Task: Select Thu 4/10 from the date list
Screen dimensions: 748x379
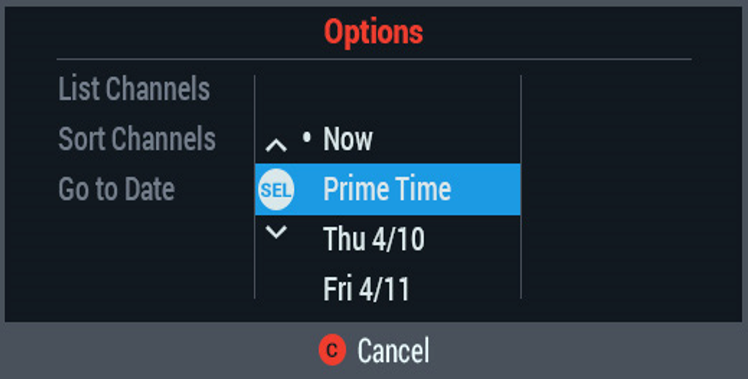Action: (x=374, y=239)
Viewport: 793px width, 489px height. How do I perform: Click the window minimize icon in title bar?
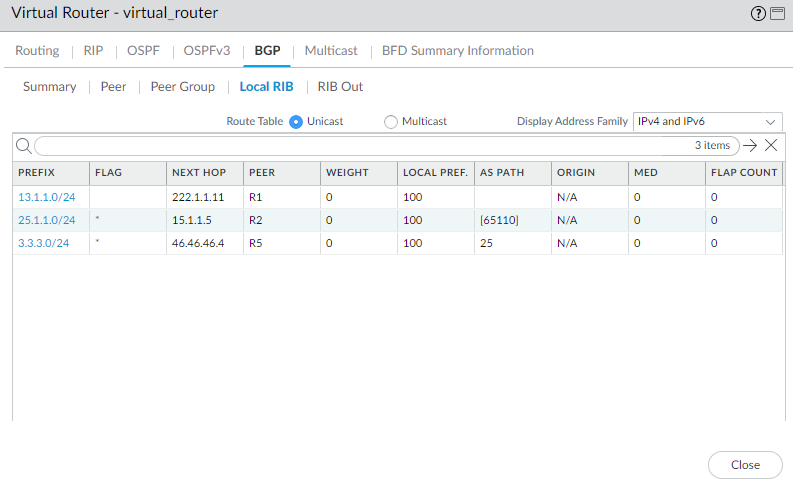776,13
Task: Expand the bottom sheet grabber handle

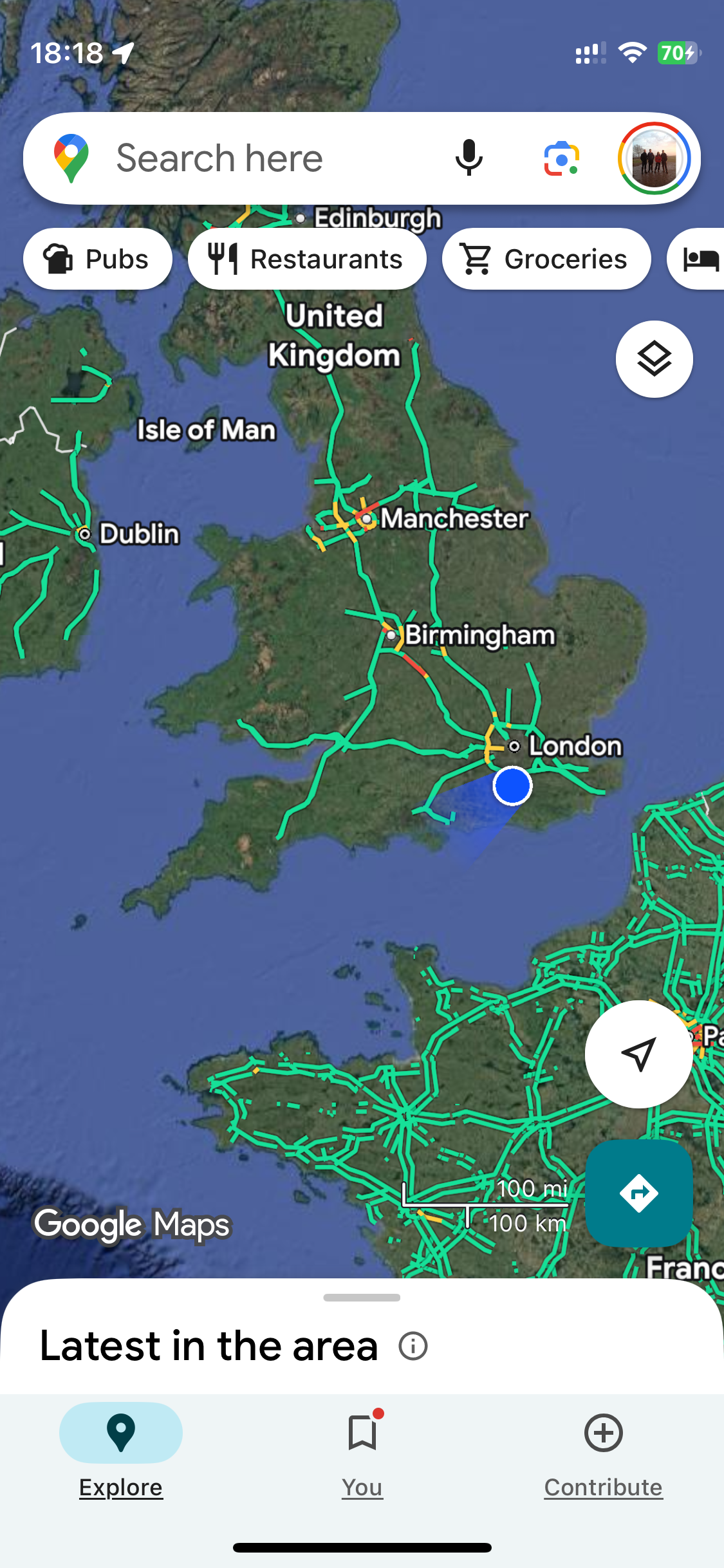Action: (x=362, y=1298)
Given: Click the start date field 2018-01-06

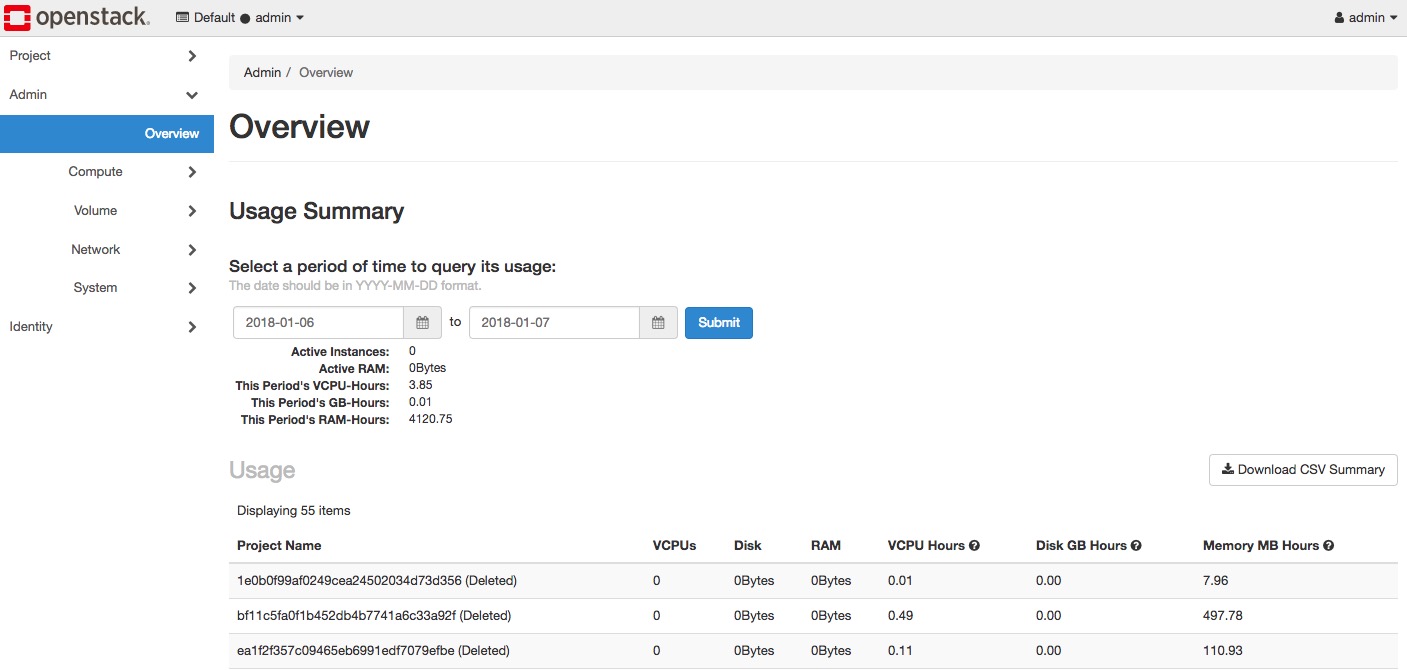Looking at the screenshot, I should tap(318, 323).
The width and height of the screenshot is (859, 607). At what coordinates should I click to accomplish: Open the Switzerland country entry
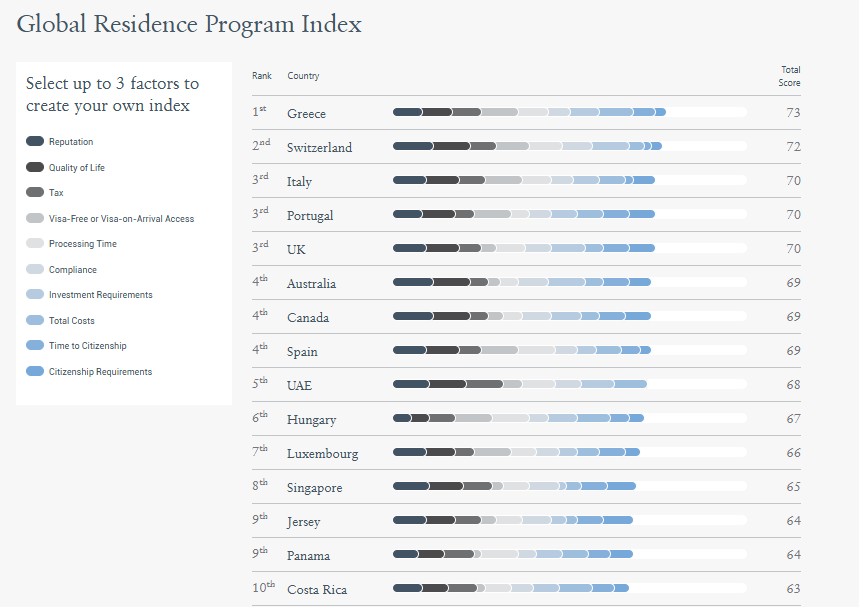319,148
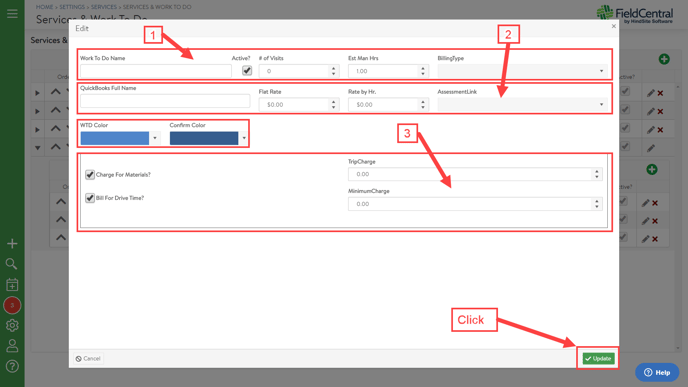
Task: Click the user profile sidebar icon
Action: pos(12,346)
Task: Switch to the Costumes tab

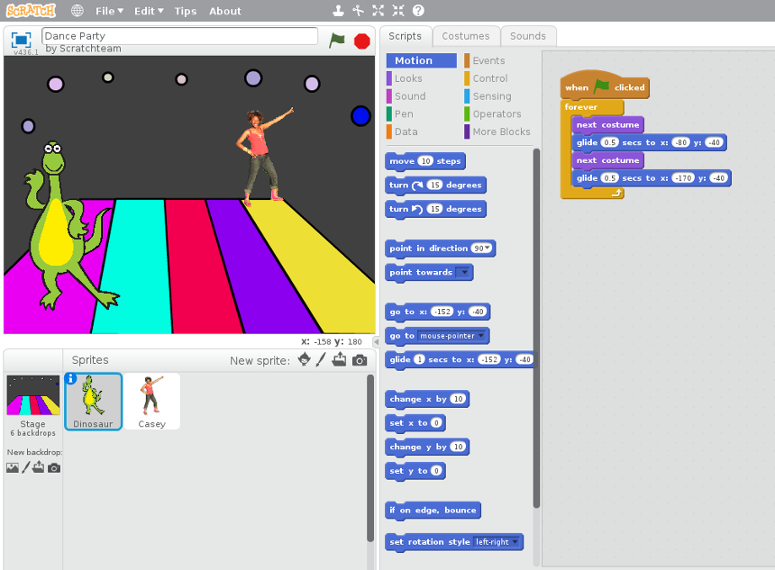Action: 465,36
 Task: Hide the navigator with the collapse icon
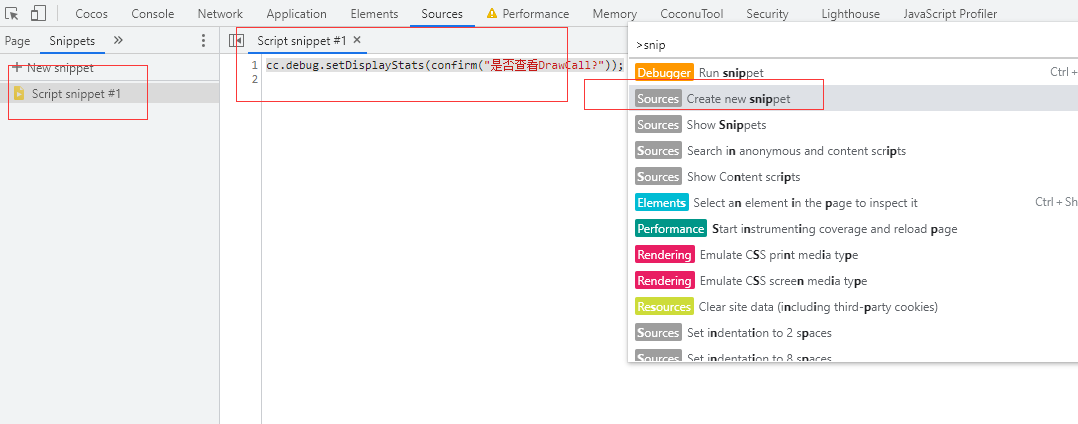tap(236, 41)
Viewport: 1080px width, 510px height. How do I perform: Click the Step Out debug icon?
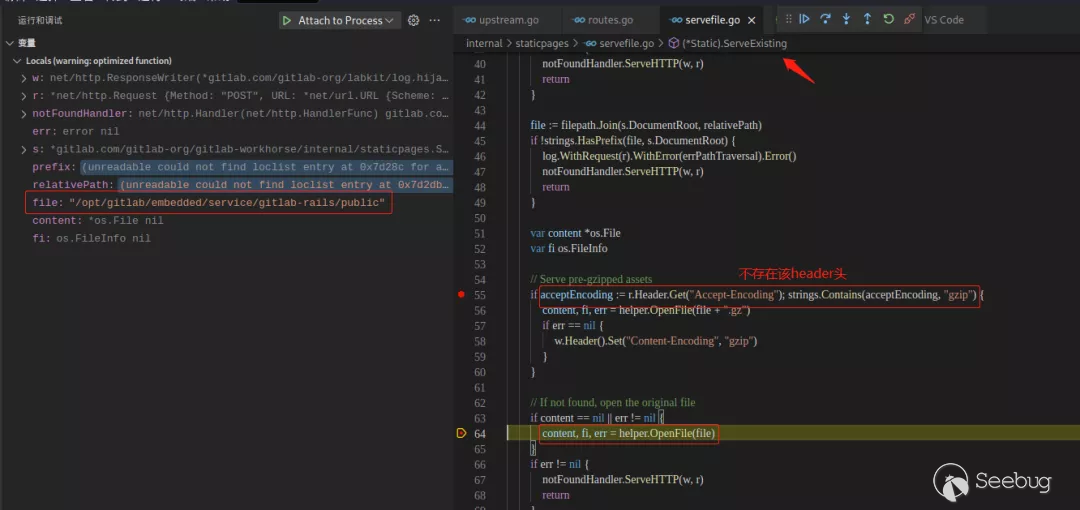click(867, 19)
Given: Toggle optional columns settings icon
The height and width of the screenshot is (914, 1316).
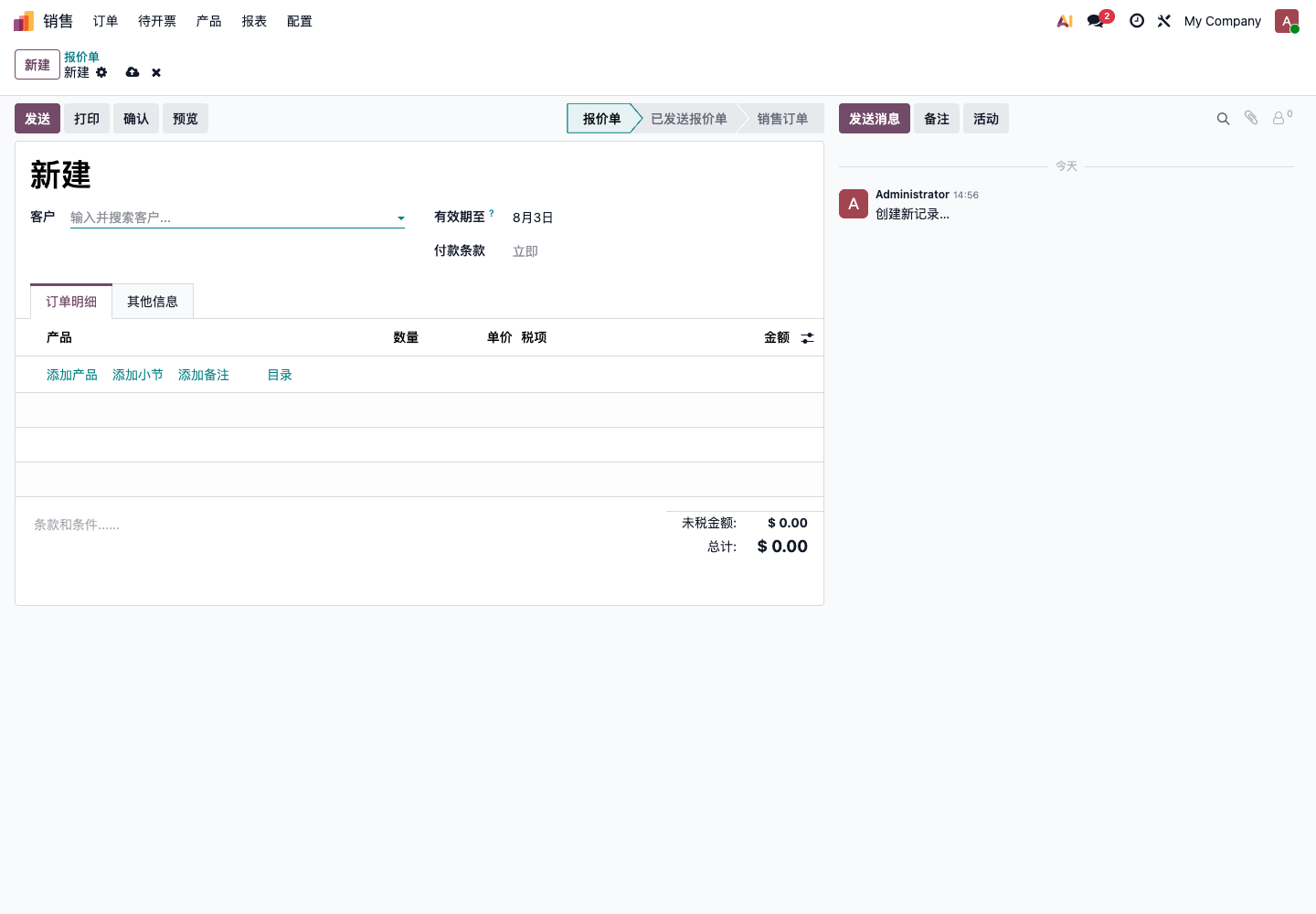Looking at the screenshot, I should [x=807, y=338].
————
Copy out the rows verbatim, from the first line through the line containing "Looking at the screenshot, I should tap(318, 323).", both included. Leave the pictures out of your copy.

Task: Select Thu 4/10 from the date list
Screen dimensions: 748x379
Action: (x=374, y=239)
Viewport: 793px width, 489px height. How do I perform: Click the window minimize icon in title bar?
776,13
Task: Expand the bottom sheet grabber handle

Action: (x=362, y=1298)
Given: Click the start date field 2018-01-06

Looking at the screenshot, I should tap(318, 323).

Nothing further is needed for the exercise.